Supplied entries: Begin

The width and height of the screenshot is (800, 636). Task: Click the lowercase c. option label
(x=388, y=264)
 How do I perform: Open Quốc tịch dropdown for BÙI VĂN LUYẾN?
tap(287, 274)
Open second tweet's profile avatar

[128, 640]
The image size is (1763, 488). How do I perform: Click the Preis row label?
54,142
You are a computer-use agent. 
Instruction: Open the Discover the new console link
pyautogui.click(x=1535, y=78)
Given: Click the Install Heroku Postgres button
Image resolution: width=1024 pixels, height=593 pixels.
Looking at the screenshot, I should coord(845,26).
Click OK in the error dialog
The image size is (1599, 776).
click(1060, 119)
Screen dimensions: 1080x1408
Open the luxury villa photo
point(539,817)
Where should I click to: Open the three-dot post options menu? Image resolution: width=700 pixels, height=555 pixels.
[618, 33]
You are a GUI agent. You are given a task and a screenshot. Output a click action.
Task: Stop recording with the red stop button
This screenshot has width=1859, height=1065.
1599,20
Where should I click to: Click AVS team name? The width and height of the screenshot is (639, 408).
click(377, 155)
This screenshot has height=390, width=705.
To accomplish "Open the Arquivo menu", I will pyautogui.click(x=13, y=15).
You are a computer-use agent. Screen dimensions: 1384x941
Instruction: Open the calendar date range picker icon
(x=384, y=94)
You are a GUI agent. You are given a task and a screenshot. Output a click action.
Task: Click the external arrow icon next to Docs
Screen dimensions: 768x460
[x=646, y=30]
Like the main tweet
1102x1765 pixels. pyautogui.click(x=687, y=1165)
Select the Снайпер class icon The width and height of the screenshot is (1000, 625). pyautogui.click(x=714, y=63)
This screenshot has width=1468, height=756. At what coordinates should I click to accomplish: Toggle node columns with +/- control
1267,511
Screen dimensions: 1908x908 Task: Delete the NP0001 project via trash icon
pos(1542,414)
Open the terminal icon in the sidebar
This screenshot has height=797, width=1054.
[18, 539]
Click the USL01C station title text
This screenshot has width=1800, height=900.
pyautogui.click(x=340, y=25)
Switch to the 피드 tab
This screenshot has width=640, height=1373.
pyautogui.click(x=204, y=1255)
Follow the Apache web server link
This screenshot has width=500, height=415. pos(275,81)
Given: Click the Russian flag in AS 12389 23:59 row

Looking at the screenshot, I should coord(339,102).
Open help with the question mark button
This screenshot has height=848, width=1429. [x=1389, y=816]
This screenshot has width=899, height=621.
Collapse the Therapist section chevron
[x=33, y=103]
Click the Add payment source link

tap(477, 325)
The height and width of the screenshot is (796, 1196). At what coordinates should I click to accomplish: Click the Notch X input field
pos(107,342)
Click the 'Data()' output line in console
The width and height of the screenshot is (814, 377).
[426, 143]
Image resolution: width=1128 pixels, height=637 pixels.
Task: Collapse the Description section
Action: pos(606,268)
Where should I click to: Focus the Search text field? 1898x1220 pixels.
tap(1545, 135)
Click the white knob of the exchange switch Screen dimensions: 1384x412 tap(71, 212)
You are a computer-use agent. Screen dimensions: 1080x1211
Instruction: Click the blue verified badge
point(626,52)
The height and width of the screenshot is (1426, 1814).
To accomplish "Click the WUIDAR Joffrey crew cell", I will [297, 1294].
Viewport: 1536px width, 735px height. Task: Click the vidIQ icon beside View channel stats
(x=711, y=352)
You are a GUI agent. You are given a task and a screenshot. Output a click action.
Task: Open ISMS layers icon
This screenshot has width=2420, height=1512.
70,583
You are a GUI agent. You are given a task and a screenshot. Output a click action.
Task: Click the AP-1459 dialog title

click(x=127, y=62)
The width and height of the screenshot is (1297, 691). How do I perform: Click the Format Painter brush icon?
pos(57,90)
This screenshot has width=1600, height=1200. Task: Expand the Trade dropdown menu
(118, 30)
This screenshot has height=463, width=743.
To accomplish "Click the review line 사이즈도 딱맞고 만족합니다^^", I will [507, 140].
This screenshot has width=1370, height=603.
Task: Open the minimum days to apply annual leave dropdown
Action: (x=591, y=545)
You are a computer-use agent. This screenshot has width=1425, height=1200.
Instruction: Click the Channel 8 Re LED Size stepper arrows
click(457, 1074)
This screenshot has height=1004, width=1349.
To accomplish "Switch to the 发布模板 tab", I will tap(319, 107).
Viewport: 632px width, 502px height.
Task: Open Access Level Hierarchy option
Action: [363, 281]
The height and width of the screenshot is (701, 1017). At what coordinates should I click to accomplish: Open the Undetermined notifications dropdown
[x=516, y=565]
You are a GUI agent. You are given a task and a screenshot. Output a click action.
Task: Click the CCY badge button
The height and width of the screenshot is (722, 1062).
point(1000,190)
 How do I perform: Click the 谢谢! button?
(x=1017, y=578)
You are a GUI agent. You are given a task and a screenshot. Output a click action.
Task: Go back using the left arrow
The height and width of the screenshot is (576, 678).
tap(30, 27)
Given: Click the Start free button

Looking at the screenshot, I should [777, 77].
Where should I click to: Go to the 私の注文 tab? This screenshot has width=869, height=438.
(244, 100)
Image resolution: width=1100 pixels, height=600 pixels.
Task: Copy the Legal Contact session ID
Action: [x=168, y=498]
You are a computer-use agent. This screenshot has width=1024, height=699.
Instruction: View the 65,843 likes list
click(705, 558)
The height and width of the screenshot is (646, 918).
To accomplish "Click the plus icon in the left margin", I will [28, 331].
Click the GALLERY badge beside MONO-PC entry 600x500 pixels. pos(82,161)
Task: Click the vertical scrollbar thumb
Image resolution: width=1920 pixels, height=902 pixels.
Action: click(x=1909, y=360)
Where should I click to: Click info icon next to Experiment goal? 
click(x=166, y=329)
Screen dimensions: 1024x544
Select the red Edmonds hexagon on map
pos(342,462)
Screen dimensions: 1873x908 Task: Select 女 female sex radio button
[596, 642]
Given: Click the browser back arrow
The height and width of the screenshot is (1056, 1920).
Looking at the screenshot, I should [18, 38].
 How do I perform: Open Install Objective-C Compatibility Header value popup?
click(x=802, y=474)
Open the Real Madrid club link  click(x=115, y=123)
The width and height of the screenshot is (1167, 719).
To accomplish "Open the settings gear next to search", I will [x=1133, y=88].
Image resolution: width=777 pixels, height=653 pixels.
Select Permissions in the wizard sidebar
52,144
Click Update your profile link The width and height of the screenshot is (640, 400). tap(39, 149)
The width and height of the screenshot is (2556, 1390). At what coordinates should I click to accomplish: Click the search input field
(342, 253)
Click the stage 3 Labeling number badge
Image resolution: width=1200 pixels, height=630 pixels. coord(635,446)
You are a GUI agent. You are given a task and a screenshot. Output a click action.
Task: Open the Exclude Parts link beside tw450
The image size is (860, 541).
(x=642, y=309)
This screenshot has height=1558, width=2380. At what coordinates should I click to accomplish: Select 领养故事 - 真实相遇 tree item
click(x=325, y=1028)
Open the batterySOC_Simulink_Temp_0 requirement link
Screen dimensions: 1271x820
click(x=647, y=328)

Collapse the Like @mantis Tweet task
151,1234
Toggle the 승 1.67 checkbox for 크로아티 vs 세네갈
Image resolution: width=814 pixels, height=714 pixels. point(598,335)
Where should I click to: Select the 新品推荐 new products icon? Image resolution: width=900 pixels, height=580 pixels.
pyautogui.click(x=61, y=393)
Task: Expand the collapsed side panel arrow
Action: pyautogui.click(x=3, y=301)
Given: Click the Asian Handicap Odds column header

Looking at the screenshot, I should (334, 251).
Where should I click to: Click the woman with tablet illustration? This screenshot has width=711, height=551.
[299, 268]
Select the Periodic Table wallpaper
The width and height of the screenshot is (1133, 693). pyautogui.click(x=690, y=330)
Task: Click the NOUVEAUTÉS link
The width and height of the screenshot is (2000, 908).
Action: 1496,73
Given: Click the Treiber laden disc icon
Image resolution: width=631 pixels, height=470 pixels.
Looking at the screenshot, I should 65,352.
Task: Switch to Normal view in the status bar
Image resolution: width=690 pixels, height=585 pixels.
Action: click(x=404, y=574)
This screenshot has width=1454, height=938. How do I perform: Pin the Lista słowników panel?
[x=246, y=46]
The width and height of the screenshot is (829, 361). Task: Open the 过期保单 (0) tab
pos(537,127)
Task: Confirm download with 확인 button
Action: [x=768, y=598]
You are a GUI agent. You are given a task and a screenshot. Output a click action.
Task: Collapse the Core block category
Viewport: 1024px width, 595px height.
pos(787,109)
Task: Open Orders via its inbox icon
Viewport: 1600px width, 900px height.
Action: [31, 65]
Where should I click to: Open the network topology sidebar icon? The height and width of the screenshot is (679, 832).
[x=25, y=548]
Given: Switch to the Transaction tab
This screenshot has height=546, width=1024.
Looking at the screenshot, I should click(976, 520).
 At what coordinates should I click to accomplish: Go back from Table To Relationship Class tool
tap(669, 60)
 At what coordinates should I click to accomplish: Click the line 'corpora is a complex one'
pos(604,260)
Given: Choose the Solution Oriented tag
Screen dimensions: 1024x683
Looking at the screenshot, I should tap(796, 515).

Supplied entries: End

> **Your instructions**:
Copy out, word for word, the part of the entries above that begins at the line with "The height and width of the screenshot is (646, 918)." and ends at the line with "Task: Click the vertical scrollbar thumb", including both.

> **Response below**:
The height and width of the screenshot is (646, 918).
To accomplish "Click the plus icon in the left margin", I will [28, 331].
Click the GALLERY badge beside MONO-PC entry 600x500 pixels. pos(82,161)
Task: Click the vertical scrollbar thumb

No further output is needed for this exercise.